Loading weights:   0%|          | 0/358 [00:00<?, ?it/s]



 The number of engineering graduates in the United States has declined in recent years . China and India graduate six and eight times as many traditional engineers as does the U.S. Other industrial countries at minimum maintain their output, while America suffers an increasingly serious decline in the number of engineers .


11. **Text Translation**

Explanation: Finally, this code shows text translation.
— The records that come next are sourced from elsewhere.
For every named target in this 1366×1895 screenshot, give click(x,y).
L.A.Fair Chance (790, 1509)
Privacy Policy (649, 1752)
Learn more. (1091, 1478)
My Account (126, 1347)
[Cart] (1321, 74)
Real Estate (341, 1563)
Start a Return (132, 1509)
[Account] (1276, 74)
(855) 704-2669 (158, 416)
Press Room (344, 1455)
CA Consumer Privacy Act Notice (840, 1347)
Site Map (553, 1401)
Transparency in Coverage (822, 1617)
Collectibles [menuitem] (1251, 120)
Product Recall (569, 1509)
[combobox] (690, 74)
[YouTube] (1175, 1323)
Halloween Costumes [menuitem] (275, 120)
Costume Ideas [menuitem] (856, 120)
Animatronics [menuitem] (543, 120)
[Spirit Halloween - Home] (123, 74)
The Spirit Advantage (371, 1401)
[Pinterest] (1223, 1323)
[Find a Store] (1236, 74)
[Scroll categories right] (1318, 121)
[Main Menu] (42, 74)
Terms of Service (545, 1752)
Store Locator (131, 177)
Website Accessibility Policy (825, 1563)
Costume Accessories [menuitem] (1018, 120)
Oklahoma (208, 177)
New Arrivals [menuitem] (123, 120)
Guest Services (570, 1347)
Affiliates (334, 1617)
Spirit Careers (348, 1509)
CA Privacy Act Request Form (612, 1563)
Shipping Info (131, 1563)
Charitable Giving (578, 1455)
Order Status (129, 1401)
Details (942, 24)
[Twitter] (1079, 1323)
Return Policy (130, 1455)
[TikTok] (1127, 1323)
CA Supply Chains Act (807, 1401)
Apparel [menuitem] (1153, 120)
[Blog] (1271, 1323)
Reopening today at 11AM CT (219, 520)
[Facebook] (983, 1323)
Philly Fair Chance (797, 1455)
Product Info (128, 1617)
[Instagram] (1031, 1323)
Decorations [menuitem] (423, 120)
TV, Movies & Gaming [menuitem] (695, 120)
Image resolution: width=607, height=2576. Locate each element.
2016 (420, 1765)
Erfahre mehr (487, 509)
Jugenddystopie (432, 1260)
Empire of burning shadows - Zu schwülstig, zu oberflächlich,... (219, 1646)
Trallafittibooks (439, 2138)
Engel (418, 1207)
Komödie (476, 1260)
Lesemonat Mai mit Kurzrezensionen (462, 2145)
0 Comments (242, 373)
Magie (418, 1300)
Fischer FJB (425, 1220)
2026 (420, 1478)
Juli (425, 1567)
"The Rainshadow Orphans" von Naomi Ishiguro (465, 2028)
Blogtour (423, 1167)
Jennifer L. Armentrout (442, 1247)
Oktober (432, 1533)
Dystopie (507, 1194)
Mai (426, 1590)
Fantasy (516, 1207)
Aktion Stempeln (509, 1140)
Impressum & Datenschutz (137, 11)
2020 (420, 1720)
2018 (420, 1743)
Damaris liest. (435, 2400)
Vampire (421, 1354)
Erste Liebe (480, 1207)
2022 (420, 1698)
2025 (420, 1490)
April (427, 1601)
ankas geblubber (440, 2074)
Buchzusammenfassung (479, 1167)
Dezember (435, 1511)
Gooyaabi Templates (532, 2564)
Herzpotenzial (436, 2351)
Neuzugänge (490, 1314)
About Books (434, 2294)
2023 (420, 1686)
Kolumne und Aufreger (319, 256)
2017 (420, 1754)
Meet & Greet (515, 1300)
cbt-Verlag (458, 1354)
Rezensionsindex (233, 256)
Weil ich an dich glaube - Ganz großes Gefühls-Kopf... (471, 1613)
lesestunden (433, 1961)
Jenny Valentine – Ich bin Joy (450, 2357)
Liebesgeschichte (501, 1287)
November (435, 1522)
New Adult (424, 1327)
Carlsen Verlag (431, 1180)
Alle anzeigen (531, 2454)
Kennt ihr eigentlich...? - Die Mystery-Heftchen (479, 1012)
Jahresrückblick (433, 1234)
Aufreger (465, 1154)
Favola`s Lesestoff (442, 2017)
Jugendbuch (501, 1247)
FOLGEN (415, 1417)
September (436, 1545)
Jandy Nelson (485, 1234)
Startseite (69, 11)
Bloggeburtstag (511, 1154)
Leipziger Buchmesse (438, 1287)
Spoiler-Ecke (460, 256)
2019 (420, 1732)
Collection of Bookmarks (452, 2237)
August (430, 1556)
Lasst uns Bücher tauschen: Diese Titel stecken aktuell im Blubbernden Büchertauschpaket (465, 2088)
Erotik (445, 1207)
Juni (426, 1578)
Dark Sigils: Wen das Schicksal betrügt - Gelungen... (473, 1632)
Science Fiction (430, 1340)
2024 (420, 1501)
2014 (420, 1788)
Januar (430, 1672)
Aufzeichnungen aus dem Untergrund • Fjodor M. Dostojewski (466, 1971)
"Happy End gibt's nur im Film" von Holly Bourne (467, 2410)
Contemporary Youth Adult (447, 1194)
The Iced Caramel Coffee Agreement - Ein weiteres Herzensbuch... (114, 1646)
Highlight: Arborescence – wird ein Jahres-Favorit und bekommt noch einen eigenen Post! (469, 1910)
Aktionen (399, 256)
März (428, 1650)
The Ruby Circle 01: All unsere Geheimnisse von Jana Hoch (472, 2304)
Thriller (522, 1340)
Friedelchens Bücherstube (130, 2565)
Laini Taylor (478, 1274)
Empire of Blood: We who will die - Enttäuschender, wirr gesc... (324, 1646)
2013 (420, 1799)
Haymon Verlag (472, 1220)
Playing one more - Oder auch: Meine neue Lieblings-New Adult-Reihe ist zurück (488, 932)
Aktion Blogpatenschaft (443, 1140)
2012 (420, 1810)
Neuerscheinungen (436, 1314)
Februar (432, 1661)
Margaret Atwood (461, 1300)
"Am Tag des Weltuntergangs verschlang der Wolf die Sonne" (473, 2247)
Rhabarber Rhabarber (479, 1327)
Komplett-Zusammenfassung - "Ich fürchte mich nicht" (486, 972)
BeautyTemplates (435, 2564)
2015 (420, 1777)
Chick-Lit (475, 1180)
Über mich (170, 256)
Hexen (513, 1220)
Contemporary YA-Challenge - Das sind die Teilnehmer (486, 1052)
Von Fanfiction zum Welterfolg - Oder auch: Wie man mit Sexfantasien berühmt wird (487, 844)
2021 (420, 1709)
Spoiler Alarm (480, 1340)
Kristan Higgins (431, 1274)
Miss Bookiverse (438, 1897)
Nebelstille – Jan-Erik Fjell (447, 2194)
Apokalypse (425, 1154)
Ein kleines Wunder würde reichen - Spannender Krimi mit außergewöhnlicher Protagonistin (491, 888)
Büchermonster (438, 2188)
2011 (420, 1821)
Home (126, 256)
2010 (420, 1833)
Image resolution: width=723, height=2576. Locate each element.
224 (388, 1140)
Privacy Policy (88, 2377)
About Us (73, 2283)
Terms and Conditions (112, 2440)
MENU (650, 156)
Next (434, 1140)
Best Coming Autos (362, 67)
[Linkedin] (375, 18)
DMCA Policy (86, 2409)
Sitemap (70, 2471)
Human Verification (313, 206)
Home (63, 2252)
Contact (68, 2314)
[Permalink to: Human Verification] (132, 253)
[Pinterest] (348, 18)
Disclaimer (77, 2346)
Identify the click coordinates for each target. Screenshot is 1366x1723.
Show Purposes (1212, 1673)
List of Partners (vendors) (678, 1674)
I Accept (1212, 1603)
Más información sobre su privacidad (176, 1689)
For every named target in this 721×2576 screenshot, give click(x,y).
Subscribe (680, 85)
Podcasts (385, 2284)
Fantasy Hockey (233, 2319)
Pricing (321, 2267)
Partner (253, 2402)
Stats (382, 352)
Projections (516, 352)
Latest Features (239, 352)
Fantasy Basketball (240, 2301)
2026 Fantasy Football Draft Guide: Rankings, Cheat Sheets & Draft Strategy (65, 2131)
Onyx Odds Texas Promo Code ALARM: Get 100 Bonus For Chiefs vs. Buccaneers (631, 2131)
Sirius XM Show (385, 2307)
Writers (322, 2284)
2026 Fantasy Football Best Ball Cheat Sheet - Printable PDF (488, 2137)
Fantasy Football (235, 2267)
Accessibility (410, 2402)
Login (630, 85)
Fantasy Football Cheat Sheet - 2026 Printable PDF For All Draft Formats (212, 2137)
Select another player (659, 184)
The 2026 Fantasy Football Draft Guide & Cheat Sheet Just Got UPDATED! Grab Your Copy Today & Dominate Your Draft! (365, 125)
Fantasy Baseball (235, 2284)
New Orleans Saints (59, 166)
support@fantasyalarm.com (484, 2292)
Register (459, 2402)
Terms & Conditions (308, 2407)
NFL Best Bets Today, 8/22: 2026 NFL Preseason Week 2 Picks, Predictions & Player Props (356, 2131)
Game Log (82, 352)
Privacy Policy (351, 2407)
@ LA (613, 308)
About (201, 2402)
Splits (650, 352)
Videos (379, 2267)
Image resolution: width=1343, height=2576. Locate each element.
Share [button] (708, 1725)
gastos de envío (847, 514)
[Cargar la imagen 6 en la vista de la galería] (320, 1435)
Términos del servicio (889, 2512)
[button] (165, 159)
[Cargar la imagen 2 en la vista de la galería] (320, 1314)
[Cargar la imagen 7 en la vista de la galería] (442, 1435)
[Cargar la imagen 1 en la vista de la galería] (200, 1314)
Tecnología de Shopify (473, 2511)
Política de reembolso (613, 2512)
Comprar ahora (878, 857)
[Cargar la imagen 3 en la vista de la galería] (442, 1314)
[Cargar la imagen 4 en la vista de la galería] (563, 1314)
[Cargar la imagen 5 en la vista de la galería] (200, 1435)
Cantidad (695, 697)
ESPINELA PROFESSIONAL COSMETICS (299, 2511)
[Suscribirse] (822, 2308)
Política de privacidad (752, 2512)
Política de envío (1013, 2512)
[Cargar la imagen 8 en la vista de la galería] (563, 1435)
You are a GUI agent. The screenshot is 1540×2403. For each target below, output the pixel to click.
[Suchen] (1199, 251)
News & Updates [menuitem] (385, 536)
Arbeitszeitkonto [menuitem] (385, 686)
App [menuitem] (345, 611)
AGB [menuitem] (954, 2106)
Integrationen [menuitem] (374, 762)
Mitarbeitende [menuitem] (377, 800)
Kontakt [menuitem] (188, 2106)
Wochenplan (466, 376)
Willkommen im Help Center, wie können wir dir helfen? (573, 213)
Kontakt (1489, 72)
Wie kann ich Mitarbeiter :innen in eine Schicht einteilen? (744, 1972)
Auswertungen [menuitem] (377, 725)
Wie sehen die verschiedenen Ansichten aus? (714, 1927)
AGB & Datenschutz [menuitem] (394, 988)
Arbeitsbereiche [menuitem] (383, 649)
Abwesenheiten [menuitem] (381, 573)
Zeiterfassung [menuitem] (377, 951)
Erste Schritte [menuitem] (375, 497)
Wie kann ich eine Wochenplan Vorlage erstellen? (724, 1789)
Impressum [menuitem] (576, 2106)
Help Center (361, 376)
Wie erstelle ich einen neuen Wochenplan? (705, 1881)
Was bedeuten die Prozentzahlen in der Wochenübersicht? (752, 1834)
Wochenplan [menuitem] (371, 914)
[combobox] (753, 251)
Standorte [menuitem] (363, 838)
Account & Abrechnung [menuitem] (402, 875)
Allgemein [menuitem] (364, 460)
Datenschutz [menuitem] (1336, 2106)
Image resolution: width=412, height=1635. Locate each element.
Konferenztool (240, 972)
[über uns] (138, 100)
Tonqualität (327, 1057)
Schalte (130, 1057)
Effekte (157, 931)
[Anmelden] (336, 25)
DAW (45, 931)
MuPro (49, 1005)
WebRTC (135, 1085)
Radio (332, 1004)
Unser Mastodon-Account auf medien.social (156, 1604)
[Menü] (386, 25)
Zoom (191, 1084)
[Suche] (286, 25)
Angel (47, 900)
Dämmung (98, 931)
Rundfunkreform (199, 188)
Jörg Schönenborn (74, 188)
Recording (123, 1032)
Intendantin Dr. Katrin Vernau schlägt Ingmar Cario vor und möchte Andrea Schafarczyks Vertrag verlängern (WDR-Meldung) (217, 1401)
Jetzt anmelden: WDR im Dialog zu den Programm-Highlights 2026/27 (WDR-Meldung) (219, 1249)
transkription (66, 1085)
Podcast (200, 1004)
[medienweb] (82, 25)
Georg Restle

Similar to summarization, we directly load a translation model (Helsinki-NLP/opus-mt-fr-en for French to English) and its tokenizer. We input a French sentence, the tokenizer prepares it, the model translates it into English, and then the tokenizer converts the translated output back into a readable English sentence.




In [18]:
from transformers import AutoTokenizer, AutoModelForSeq2SeqLM

model_id = "Helsinki-NLP/opus-mt-fr-en"

# Load tokenizer and model explicitly
tokenizer = AutoTokenizer.from_pretrained(model_id)
model = AutoModelForSeq2SeqLM.from_pretrained(model_id)

input_text = "Ce cours est produit par Hugging Face."

# Prepare input for the model
inputs = tokenizer(input_text, return_tensors="pt")

# Generate translation
translated_ids = model.generate(inputs["input_ids"])
translated_text = tokenizer.decode(translated_ids[0], skip_special_tokens=True)

print(translated_text)

tokenizer_config.json:   0%|          | 0.00/42.0 [00:00<?, ?B/s]

source.spm:   0%|          | 0.00/802k [00:00<?, ?B/s]

target.spm:   0%|          | 0.00/778k [00:00<?, ?B/s]

vocab.json: 0.00B [00:00, ?B/s]



model.safetensors:   0%|          | 0.00/301M [00:00<?, ?B/s]

Loading weights:   0%|          | 0/256 [00:00<?, ?it/s]

generation_config.json:   0%|          | 0.00/293 [00:00<?, ?B/s]

This course is produced by Hugging Face.